Copy every record below exactly as it stands.

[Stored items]
● ● ● ● ●
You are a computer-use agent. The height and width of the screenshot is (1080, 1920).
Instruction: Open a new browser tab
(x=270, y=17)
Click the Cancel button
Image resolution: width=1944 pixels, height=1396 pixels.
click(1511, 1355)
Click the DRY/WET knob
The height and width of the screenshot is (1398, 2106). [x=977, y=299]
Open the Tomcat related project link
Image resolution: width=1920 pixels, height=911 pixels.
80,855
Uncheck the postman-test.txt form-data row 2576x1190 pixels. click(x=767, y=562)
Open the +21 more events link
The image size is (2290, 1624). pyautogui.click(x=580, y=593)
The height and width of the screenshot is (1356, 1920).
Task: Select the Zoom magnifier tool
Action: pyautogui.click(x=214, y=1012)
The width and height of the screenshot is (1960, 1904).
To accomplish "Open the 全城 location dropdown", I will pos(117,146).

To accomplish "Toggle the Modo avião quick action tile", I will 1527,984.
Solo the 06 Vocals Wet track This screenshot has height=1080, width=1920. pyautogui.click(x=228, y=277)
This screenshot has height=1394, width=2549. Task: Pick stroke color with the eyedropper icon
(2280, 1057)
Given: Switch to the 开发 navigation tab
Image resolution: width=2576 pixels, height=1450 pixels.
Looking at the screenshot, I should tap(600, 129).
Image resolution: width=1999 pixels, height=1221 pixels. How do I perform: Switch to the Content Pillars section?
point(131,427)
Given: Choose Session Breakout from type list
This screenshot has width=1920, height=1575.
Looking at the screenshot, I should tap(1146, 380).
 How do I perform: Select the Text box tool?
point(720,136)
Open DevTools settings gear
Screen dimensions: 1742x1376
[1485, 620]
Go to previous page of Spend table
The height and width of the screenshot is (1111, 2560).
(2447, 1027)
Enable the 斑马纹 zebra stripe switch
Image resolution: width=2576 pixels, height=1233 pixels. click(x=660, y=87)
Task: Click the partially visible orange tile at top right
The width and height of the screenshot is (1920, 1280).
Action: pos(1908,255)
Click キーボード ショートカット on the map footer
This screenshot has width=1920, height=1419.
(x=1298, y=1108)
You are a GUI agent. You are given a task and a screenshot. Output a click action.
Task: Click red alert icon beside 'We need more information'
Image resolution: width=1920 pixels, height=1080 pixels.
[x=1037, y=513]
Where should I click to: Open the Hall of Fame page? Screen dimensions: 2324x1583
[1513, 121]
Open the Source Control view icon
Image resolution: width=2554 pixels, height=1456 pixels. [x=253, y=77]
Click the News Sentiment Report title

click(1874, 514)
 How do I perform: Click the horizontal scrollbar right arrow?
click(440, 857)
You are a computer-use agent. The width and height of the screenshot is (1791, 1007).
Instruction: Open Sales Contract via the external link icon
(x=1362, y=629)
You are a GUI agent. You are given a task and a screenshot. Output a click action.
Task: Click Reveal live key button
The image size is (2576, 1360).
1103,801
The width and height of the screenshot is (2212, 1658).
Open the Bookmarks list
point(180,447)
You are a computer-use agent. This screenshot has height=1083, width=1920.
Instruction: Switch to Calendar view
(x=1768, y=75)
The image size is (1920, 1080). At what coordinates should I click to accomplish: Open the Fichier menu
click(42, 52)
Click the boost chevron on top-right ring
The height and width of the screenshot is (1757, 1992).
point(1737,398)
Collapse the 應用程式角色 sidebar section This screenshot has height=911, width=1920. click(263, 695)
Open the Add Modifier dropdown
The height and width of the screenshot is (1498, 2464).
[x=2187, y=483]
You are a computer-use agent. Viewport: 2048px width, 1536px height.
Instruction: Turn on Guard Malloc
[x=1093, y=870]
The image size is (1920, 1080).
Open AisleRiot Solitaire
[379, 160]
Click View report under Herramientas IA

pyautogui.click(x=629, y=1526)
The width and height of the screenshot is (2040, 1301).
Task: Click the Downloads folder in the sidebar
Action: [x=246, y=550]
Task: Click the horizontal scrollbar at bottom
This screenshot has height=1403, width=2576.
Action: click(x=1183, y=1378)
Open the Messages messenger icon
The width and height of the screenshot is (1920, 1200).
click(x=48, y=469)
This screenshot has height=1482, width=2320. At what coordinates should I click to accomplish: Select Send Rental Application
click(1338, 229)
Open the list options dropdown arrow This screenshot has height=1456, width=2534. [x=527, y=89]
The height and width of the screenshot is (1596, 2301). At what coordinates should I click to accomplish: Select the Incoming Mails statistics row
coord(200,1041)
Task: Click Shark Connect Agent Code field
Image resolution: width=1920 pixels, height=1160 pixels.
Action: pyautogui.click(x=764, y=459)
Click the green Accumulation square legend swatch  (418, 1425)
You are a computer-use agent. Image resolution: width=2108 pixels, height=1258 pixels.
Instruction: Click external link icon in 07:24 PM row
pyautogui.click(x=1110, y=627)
● ● ● ● ●
# [Task solution]
You are a computer-use agent. The height and width of the screenshot is (1080, 1920).
Instruction: Open a new browser tab
(x=270, y=17)
Click the Cancel button
Image resolution: width=1944 pixels, height=1396 pixels.
click(1511, 1355)
Click the DRY/WET knob
The height and width of the screenshot is (1398, 2106). [x=977, y=299]
Open the Tomcat related project link
Image resolution: width=1920 pixels, height=911 pixels.
80,855
Uncheck the postman-test.txt form-data row 2576x1190 pixels. click(x=767, y=562)
Open the +21 more events link
The image size is (2290, 1624). pyautogui.click(x=580, y=593)
The height and width of the screenshot is (1356, 1920).
Task: Select the Zoom magnifier tool
Action: pyautogui.click(x=214, y=1012)
The width and height of the screenshot is (1960, 1904).
To accomplish "Open the 全城 location dropdown", I will pos(117,146).

To accomplish "Toggle the Modo avião quick action tile", I will 1527,984.
Solo the 06 Vocals Wet track This screenshot has height=1080, width=1920. pyautogui.click(x=228, y=277)
This screenshot has height=1394, width=2549. Task: Pick stroke color with the eyedropper icon
(2280, 1057)
Given: Switch to the 开发 navigation tab
Image resolution: width=2576 pixels, height=1450 pixels.
Looking at the screenshot, I should tap(600, 129).
Image resolution: width=1999 pixels, height=1221 pixels. How do I perform: Switch to the Content Pillars section?
point(131,427)
Given: Choose Session Breakout from type list
This screenshot has width=1920, height=1575.
Looking at the screenshot, I should tap(1146, 380).
 How do I perform: Select the Text box tool?
point(720,136)
Open DevTools settings gear
Screen dimensions: 1742x1376
[1485, 620]
Go to previous page of Spend table
The height and width of the screenshot is (1111, 2560).
(2447, 1027)
Enable the 斑马纹 zebra stripe switch
Image resolution: width=2576 pixels, height=1233 pixels. click(x=660, y=87)
Task: Click the partially visible orange tile at top right
The width and height of the screenshot is (1920, 1280).
Action: pos(1908,255)
Click キーボード ショートカット on the map footer
This screenshot has width=1920, height=1419.
(x=1298, y=1108)
You are a GUI agent. You are given a task and a screenshot. Output a click action.
Task: Click red alert icon beside 'We need more information'
Image resolution: width=1920 pixels, height=1080 pixels.
[x=1037, y=513]
Where should I click to: Open the Hall of Fame page? Screen dimensions: 2324x1583
[1513, 121]
Open the Source Control view icon
Image resolution: width=2554 pixels, height=1456 pixels. [x=253, y=77]
Click the News Sentiment Report title

click(1874, 514)
 How do I perform: Click the horizontal scrollbar right arrow?
click(440, 857)
You are a computer-use agent. The width and height of the screenshot is (1791, 1007).
Instruction: Open Sales Contract via the external link icon
(x=1362, y=629)
You are a GUI agent. You are given a task and a screenshot. Output a click action.
Task: Click Reveal live key button
The image size is (2576, 1360).
1103,801
The width and height of the screenshot is (2212, 1658).
Open the Bookmarks list
point(180,447)
You are a computer-use agent. This screenshot has height=1083, width=1920.
Instruction: Switch to Calendar view
(x=1768, y=75)
The image size is (1920, 1080). At what coordinates should I click to accomplish: Open the Fichier menu
click(42, 52)
Click the boost chevron on top-right ring
The height and width of the screenshot is (1757, 1992).
point(1737,398)
Collapse the 應用程式角色 sidebar section This screenshot has height=911, width=1920. click(263, 695)
Open the Add Modifier dropdown
The height and width of the screenshot is (1498, 2464).
[x=2187, y=483]
You are a computer-use agent. Viewport: 2048px width, 1536px height.
Instruction: Turn on Guard Malloc
[x=1093, y=870]
The image size is (1920, 1080).
Open AisleRiot Solitaire
[379, 160]
Click View report under Herramientas IA

pyautogui.click(x=629, y=1526)
The width and height of the screenshot is (2040, 1301).
Task: Click the Downloads folder in the sidebar
Action: [x=246, y=550]
Task: Click the horizontal scrollbar at bottom
This screenshot has height=1403, width=2576.
Action: click(x=1183, y=1378)
Open the Messages messenger icon
The width and height of the screenshot is (1920, 1200).
click(x=48, y=469)
This screenshot has height=1482, width=2320. At what coordinates should I click to accomplish: Select Send Rental Application
click(1338, 229)
Open the list options dropdown arrow This screenshot has height=1456, width=2534. [x=527, y=89]
The height and width of the screenshot is (1596, 2301). At what coordinates should I click to accomplish: Select the Incoming Mails statistics row
coord(200,1041)
Task: Click Shark Connect Agent Code field
Image resolution: width=1920 pixels, height=1160 pixels.
Action: pyautogui.click(x=764, y=459)
Click the green Accumulation square legend swatch  (418, 1425)
You are a computer-use agent. Image resolution: width=2108 pixels, height=1258 pixels.
Instruction: Click external link icon in 07:24 PM row
pyautogui.click(x=1110, y=627)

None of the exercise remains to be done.